Addio Jean d’Ormesson, gran signore della cultura

«Jean d'Ormesson era lo spirito francese. Vale a dire, quel “melange” incomparabile di eleganza e di grazia, di profondità senza pesantezza, di infaticabile curiosità e gusto della vita»: le parole...
«Jean d'Ormesson era lo spirito francese. Vale a dire, quel “melange” incomparabile di eleganza e di grazia, di profondità senza pesantezza, di infaticabile curiosità e gusto della vita»: le parole di Emmanuel Macron, nel giorno della scomparsa descrivono perfettamente la figura del grande Accademico di Francia, morto l’altra notte a Neuilly-sur-Seine, alle porte di Parigi, all’età di 92 anni. I francesi lo credevano immortale, così come vengono definiti i membri dell'Accademia, fra i quali entrò a 48 anni. Forse per la sua proverbiale curiosità, la sua abilità oratoria, straordinaria almeno quanto l'ispirazione di letterato. Era lieve e predicava la saggezza di gustare la vita fino in fondo, non negarsi mai nulla, scendere in profondo restando leggeri, sorrisi e allegria accanto alle arguzie impertinenti.
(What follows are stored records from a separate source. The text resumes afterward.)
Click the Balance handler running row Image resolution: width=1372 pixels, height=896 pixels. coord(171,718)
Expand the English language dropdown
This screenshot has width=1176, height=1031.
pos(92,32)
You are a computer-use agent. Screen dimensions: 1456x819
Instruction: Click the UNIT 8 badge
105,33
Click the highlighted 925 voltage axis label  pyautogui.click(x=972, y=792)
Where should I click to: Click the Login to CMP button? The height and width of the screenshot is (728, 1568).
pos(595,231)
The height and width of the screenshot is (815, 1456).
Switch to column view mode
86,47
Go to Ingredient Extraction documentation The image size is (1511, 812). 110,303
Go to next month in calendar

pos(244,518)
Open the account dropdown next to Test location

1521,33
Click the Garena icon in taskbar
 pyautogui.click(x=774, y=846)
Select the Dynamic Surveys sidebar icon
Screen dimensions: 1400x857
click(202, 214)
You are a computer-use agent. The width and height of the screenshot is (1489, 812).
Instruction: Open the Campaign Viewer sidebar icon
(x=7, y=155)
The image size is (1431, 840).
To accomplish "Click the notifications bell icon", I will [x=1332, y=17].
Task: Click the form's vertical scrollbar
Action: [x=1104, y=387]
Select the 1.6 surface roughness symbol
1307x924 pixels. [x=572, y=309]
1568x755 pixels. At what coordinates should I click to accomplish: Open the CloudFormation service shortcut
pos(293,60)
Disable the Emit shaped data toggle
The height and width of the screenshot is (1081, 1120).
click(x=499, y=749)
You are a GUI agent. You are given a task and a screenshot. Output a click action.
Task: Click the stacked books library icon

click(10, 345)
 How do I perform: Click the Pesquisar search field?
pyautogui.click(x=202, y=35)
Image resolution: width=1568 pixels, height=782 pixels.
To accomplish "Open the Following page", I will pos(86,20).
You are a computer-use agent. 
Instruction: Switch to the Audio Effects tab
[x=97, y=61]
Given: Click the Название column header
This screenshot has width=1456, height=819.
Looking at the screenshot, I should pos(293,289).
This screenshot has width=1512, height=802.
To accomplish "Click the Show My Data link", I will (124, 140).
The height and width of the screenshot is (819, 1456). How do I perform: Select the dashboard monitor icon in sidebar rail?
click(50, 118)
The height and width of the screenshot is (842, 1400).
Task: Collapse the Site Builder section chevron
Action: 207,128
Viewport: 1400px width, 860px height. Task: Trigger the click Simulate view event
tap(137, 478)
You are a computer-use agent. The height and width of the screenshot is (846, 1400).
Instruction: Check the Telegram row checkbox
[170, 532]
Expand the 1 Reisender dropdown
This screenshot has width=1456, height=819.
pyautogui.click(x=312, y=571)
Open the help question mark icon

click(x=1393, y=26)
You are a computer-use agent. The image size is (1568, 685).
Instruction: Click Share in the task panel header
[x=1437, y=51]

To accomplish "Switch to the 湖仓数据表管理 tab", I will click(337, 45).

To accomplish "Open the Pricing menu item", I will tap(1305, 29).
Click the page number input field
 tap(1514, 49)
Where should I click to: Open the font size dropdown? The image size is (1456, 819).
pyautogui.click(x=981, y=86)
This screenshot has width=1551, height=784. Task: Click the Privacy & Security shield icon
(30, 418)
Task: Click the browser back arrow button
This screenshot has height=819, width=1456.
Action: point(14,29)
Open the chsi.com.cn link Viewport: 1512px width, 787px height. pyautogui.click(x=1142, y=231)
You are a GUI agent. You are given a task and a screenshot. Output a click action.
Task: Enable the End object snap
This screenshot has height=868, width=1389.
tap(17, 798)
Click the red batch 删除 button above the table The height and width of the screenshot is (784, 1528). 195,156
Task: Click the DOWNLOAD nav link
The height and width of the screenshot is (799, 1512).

Studi brillanti, master in filosofia, entra all'Unesco poi nel 1970 è già direttore di Le Figaro, che rilancia in copie e prestigio. Per 40 anni rimarrà la penna simbolo del giornale, volto prestigioso e rigoroso del foglio conservatore. Scriveva praticamente da sempre, ma il grande successo arrivò nel 1971 con «La gloria dell'impero» e «A Dio piacendo». In Italia raggiunse il massimo della notorietà nel suo periodo «veneziano»: «Il vento della sera» (1985), «Il romanzo dell'ebreo errante» (1990) e «La dogana di mare» (1994).